O técnico de enfermagem Marcos Vinícius Silva Barbosa, de 24 anos, é investigado por suspeita de envolvimento na morte de três pacientes na Unidade de Terapia Intensiva (UTI) do Hospital Anchieta, em Taguatinga (DF). A Polícia Civil do Distrito Federal aponta que ele apresentou versões divergentes sobre os crimes ao prestar depoimento, conforme informações apuradas pelo jornal Metrópoles.

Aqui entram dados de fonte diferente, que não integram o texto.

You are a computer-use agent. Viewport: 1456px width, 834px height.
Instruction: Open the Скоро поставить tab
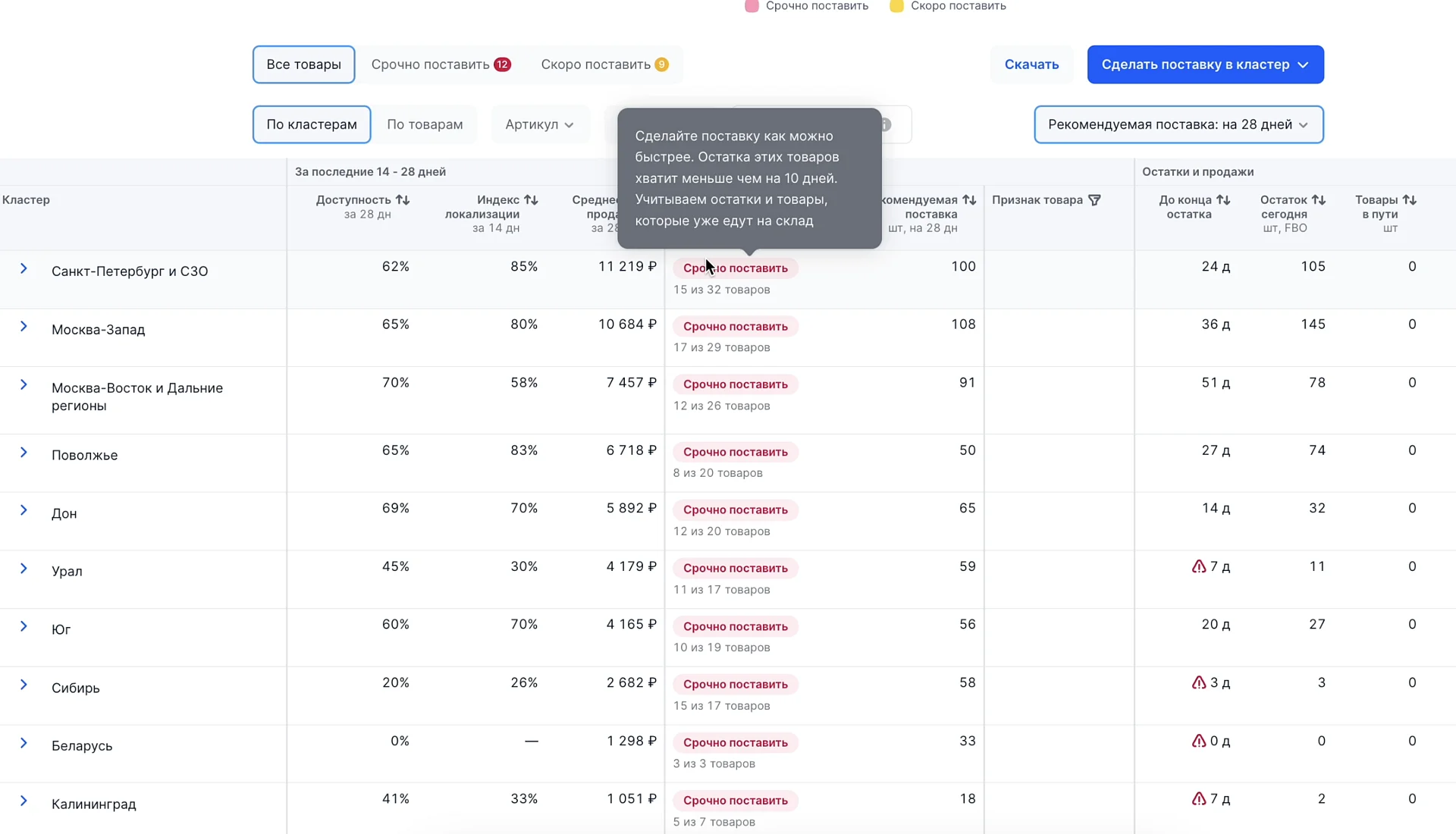[604, 64]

Inicialmente, Marcos Vinícius afirmou não ter cometido irregularidades e disse ter apenas administrado medicamentos prescritos por médicos. No entanto, essa versão foi contestada pelos investigadores após análise de imagens de câmeras de segurança que registraram suas ações dentro da unidade hospitalar.
Diante das evidências, o suspeito acabou confessando os crimes, alegando em um dos depoimentos que teria provocado as mortes para “aliviar o sofrimento” dos pacientes. Em outro momento, afirmou que agiu por nervosismo devido ao ambiente “tumultuado” da UTI.
Evidências e participação de outros profissionais
As imagens obtidas pela polícia mostram Marcos Vinícius acessando o sistema do hospital, prescrevendo medicamentos, retirando substâncias da farmácia e preparando injeções aplicadas nos pacientes. Ao ser confrontado com as imagens, ele teria reconhecido a conduta.
Segundo a investigação, o técnico contou em alguns casos com o apoio de duas colegas de profissão: Amanda Rodrigues de Sousa, de 28 anos, e Marcela Camilly Alves da Silva, de 22 anos, que também são investigadas. As vítimas identificadas foram João Clemente Pereira, 63 anos; Marcos Moreira, 33; e Miranilde Pereira da Silva, 75, professora aposentada.
No caso da professora, a polícia aponta que o técnico injetou mais de dez seringas de desinfetante diretamente na veia da paciente, causando parada cardíaca quase imediata. Para simular tentativas de socorro, ele teria realizado manobras de reanimação após as aplicações.
O caso passou a ser investigado depois que o próprio Hospital Anchieta identificou situações atípicas nos óbitos e comunicou as autoridades. Em nota, a instituição informou que instaurou investigação interna, demitiu os profissionais envolvidos e solicitou abertura de inquérito policial, culminando na prisão cautelar do suspeito e de outros envolvidos.
A Operação Anúbis, conduzida pela Polícia Civil, segue em andamento, com o objetivo de esclarecer integralmente as circunstâncias das mortes e a participação de cada profissional na UTI.